Abstract: Background: The global rise in Cesarean Section (CS) rates is a significant public health concern, as rates exceeding the recommended 10-15% are not associated with improved maternal or neonatal outcomes. The World Health Organization (WHO) advocates for the use of the Robson Ten-Group Classification System (TGCS) to standardize the monitoring and analysis of CS rates, allowing for targeted quality improvement.
Objective: This retrospective study aimed to analyze the institutional CS rate at a tertiary care teaching hospital using the Robson TGCS, identify the major contributing groups, analyze important indicators, and suggest practical strategies for optimizing delivery outcomes.
Methods: The study was conducted retrospectively at the Department of Obstetrics and Gynecology at S N Medical College and HSK Hospital. Data for all pregnant women who delivered past the period of viability (>28 weeks) between January 2024 and December 2024 (N=1427 total deliveries) were collected from hospital registries and case files. Deliveries were classified into the ten mutually exclusive Robson groups, and relative CS rates and contributions to the overall CS rate were calculated.

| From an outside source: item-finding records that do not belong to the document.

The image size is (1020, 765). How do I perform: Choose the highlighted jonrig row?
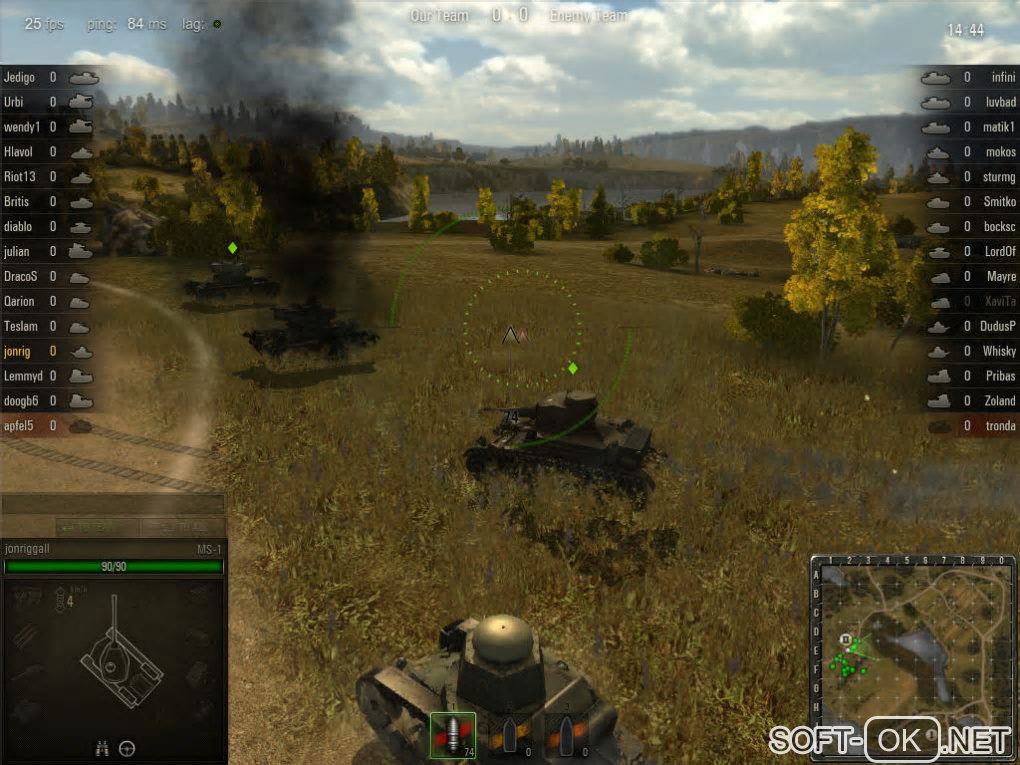[18, 351]
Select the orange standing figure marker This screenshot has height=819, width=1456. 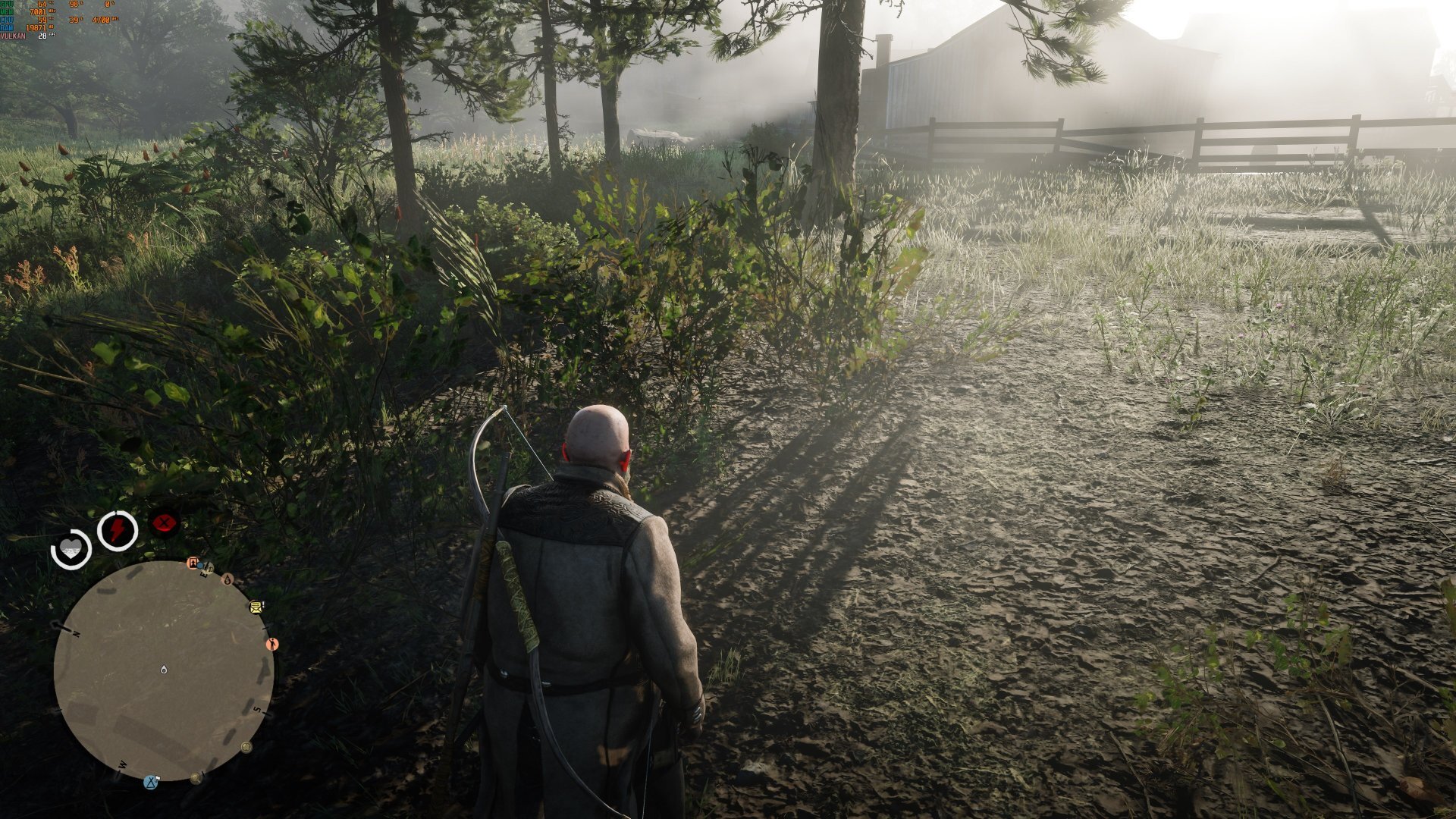coord(272,644)
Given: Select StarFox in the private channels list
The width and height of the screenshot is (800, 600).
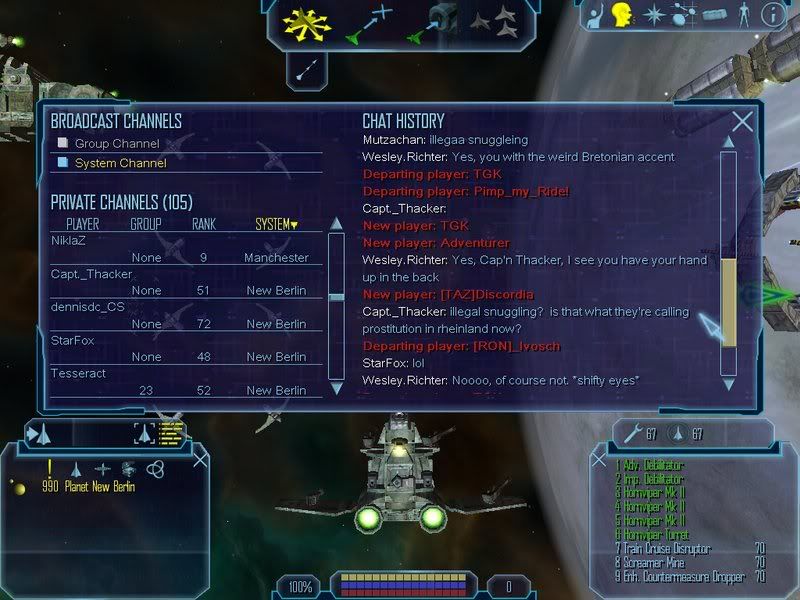Looking at the screenshot, I should click(x=72, y=340).
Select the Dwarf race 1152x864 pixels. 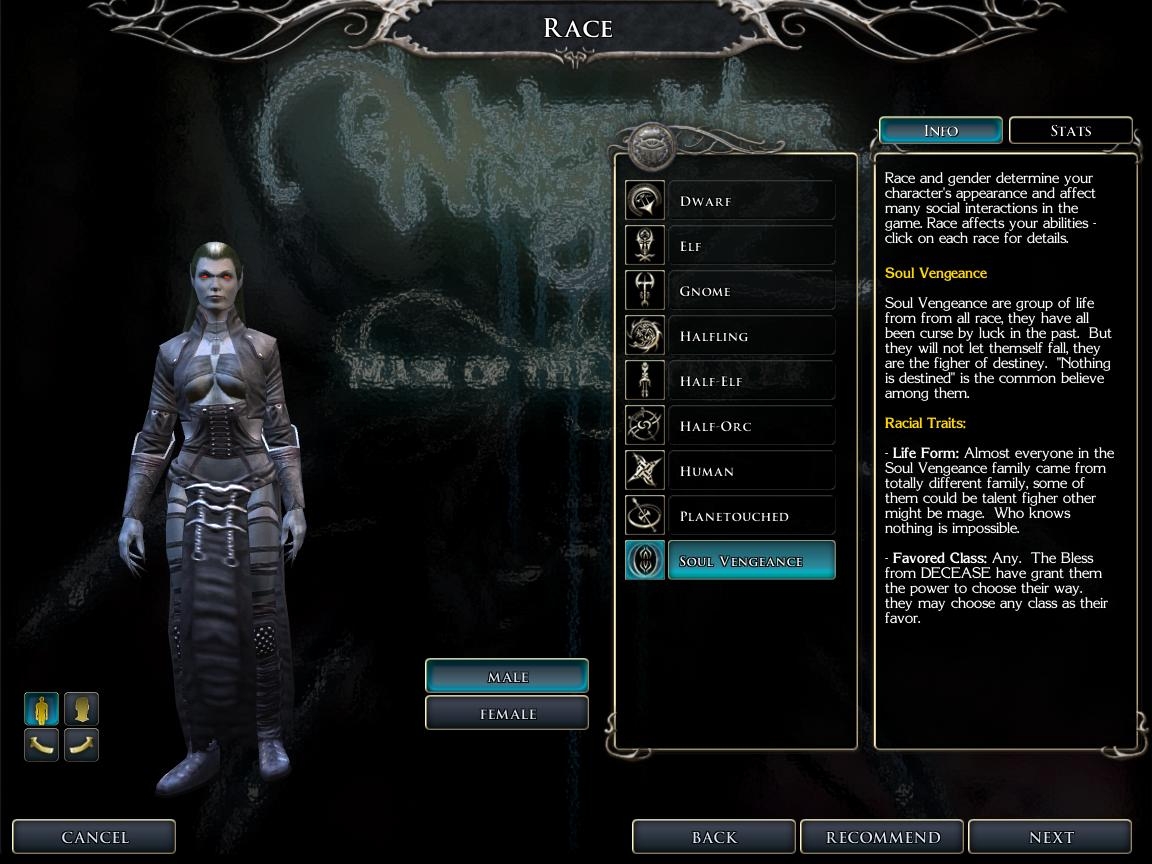click(x=750, y=201)
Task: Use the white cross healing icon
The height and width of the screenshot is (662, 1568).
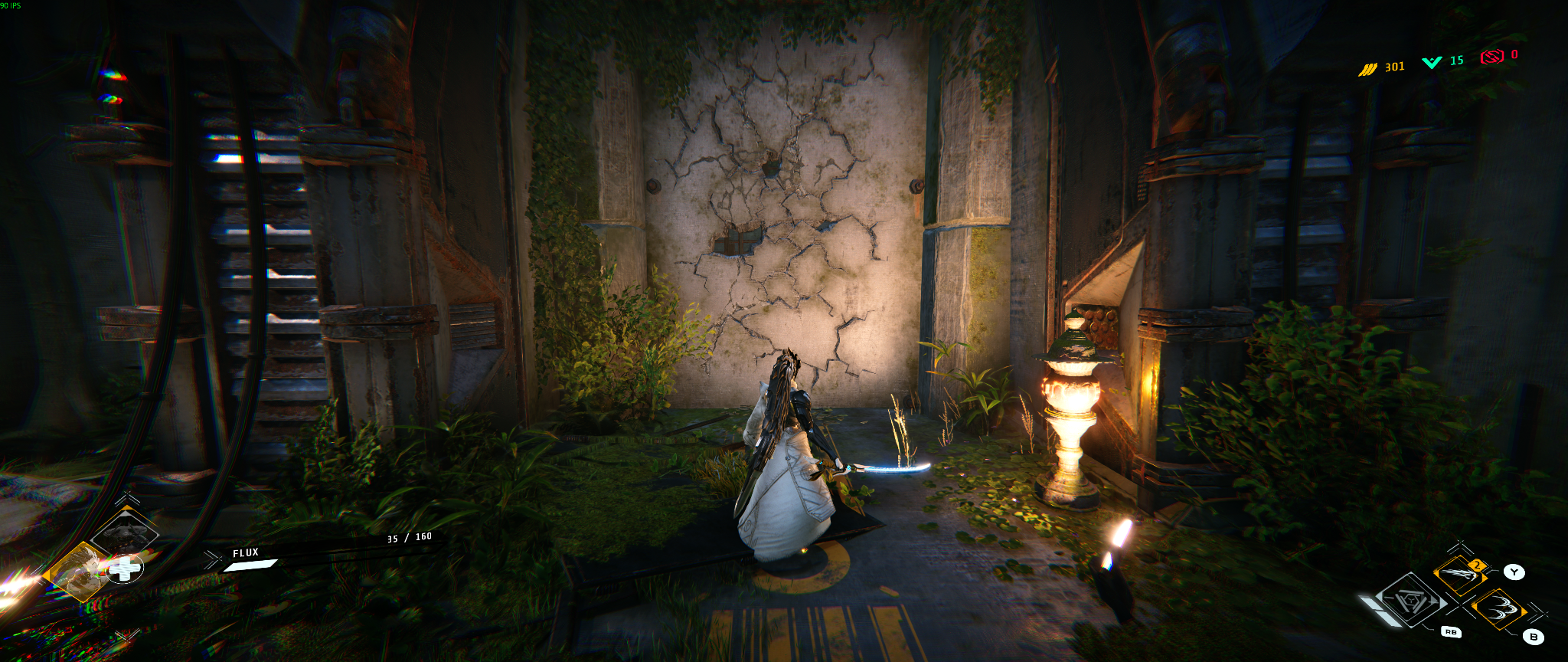Action: (124, 569)
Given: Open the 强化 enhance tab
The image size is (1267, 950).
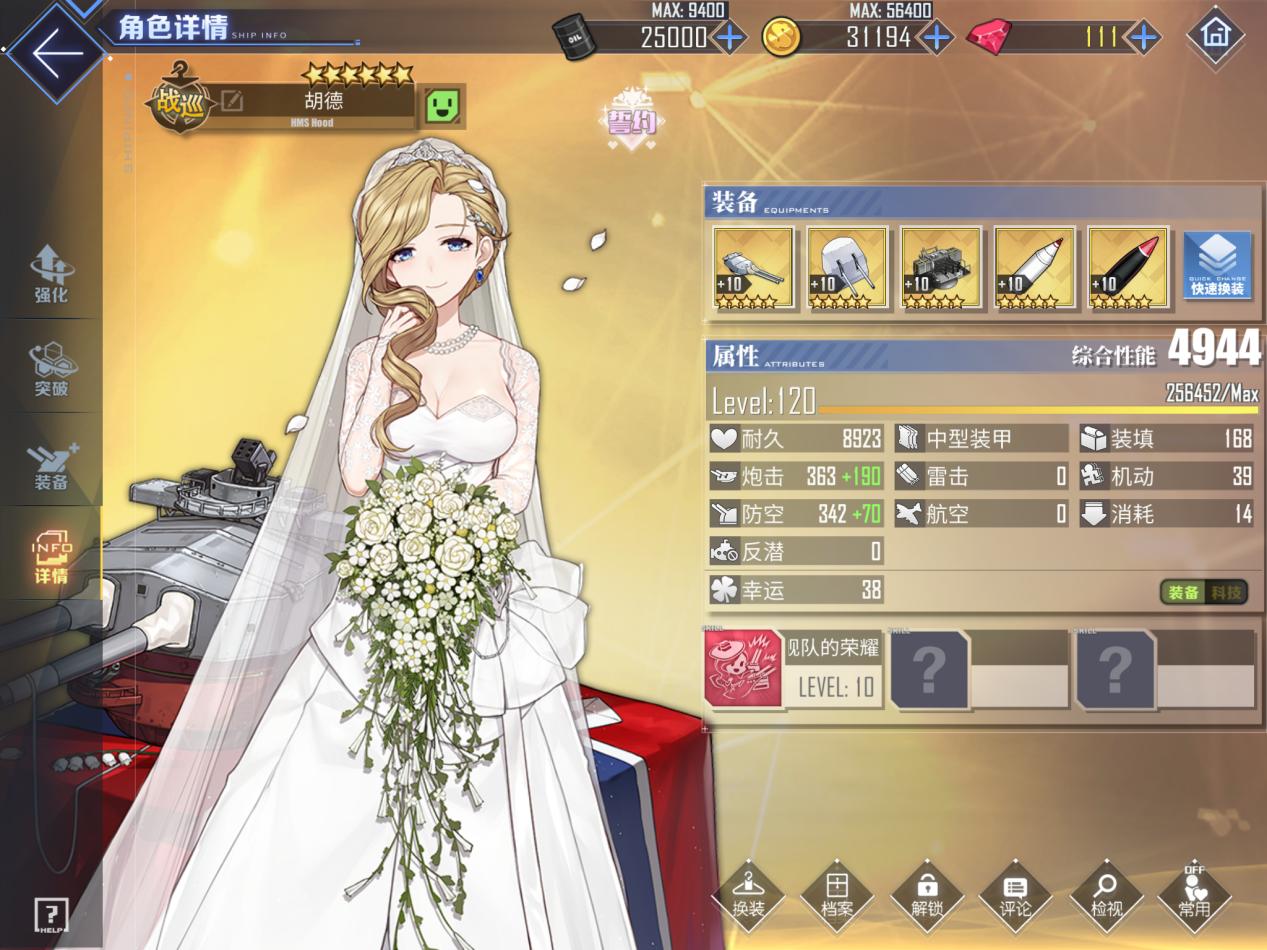Looking at the screenshot, I should (51, 273).
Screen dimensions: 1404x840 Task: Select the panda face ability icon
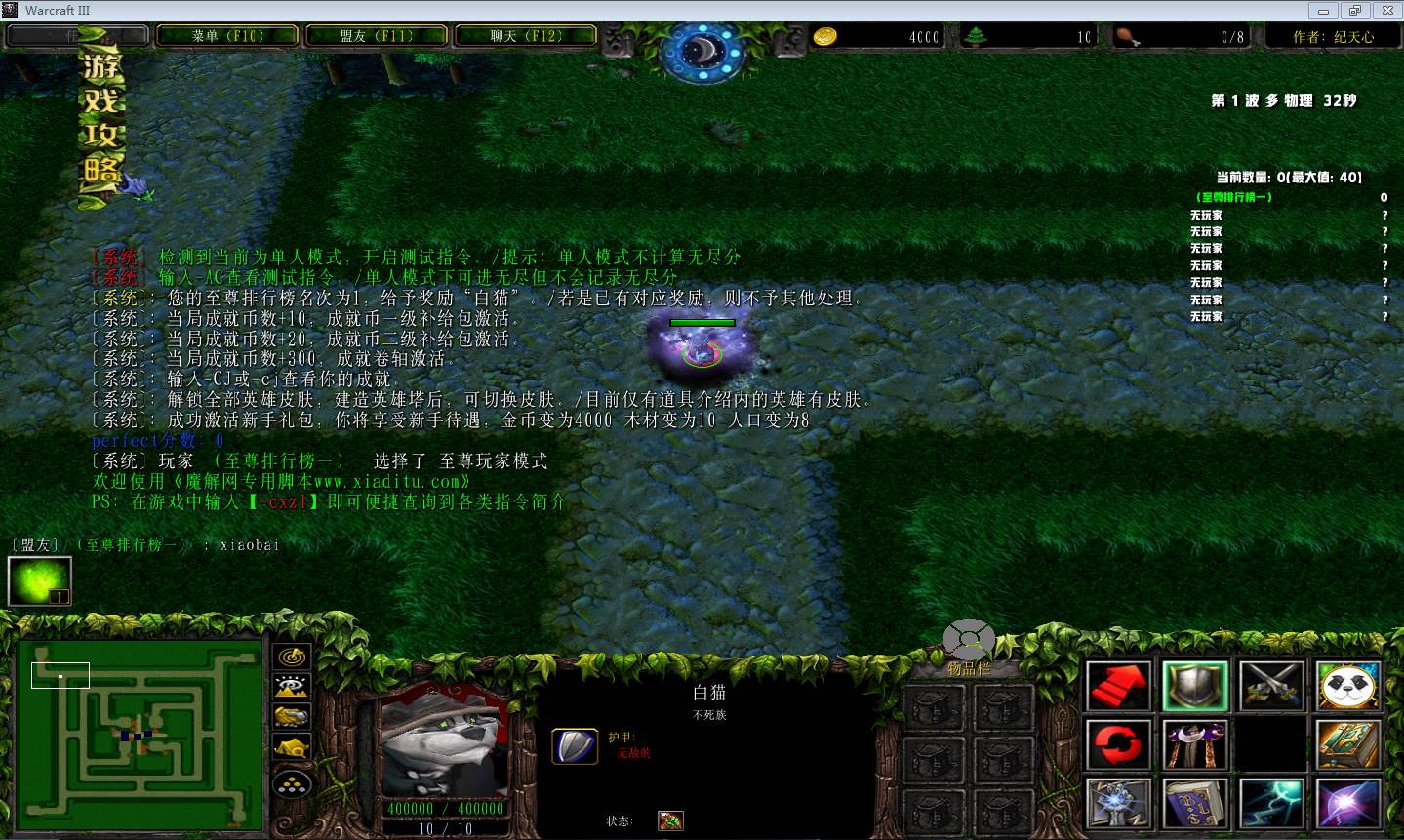click(x=1348, y=686)
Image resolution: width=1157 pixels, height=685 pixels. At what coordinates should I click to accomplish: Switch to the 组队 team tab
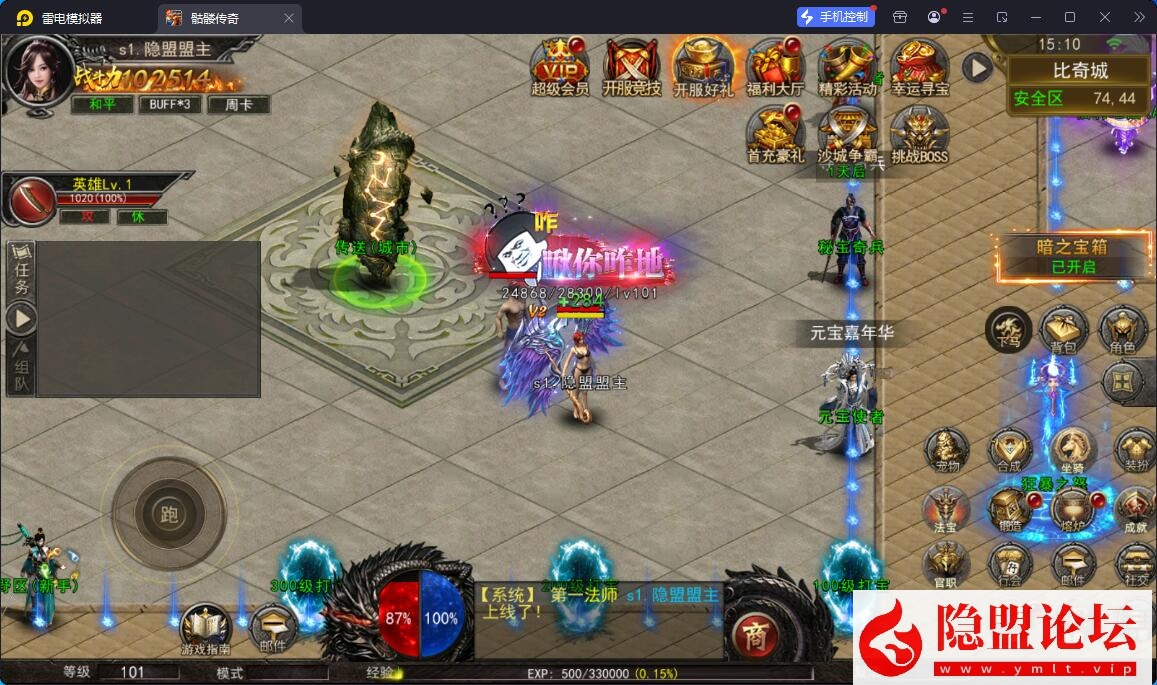click(x=21, y=367)
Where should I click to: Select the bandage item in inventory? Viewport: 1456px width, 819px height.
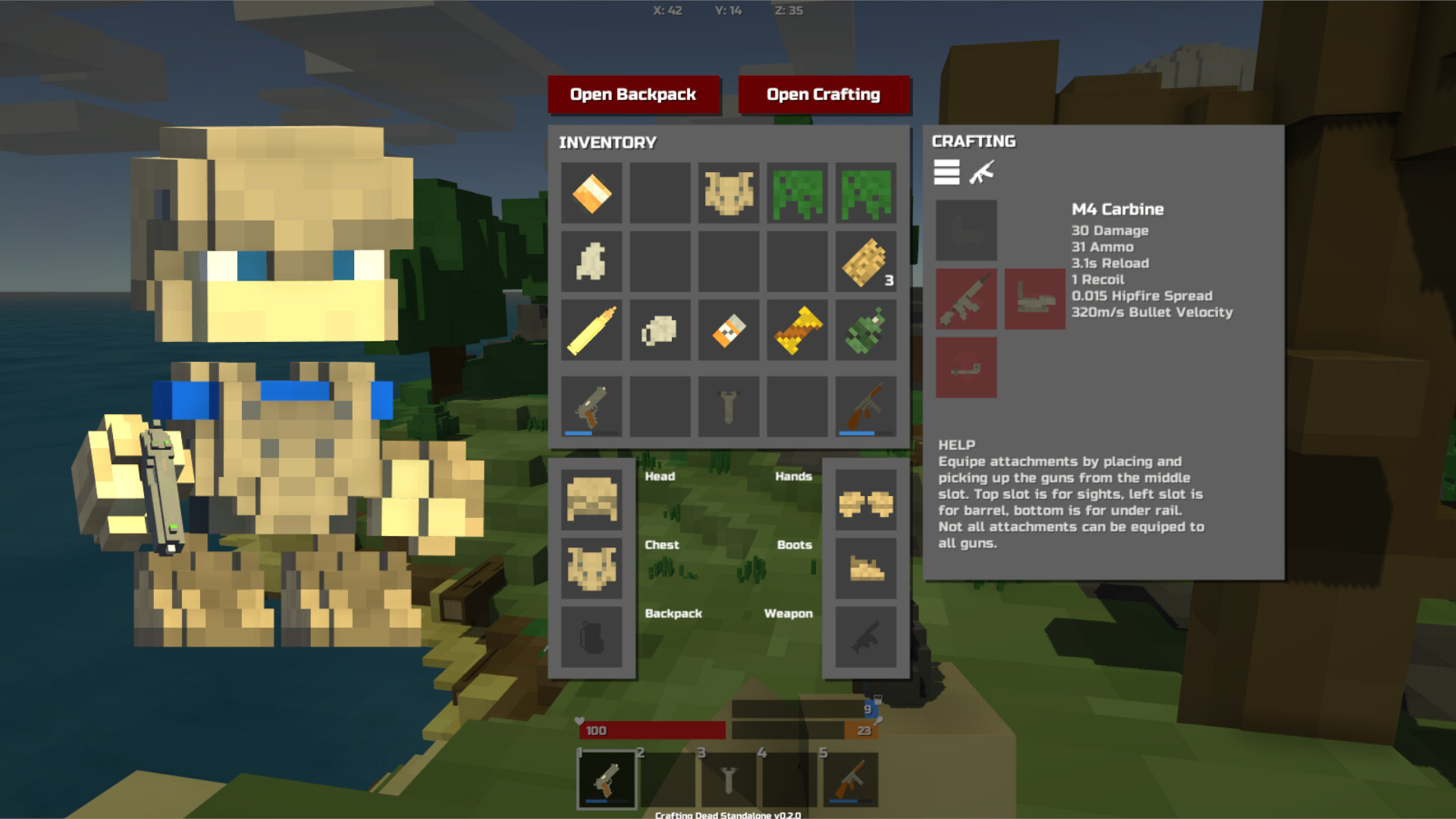(x=592, y=193)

Results: The overall institutional Cesarean Section rate was 62.3%, significantly exceeding the WHO recommendation. Group V (multiparous, $ge$1 previous CS, singleton, cephalic, term) was the largest contributor, accounting for 28.24% of all deliveries and 45.33% of all CSs (CS rate: 99.75%). Group II (nulliparous, singleton, cephalic, term, induced/pre-labor CS) was the second largest contributor (19.41% of deliveries, 26.88% of CSs; CS rate: 86.28%). Groups I and III (spontaneous labor, low-risk) showed appropriately low CS rates (8.51% and 1.49%, respectively) and contributed significantly to vaginal deliveries. The leading indications for CS were Previous Cesarean (45.33%) and Fetal Distress (20.25%).
Conclusion: The institutional CS rate is alarmingly high, primarily driven by the high CS rate and large size of Robson Group V (previous CS) and Group II (induced nulliparous women). Targeted interventions, including promoting Trial of Labor After Cesarean (TOLAC/VBAC) to reduce the CS rate in Group V, and strict adherence to evidence-based labor induction protocols with adequate time for labor progression to reduce the primary CS rate in Group II, are critical steps to reduce the overall institutional CS rate. Improved, judicious intrapartum fetal monitoring may also help mitigate overdiagnosis of fetal distress.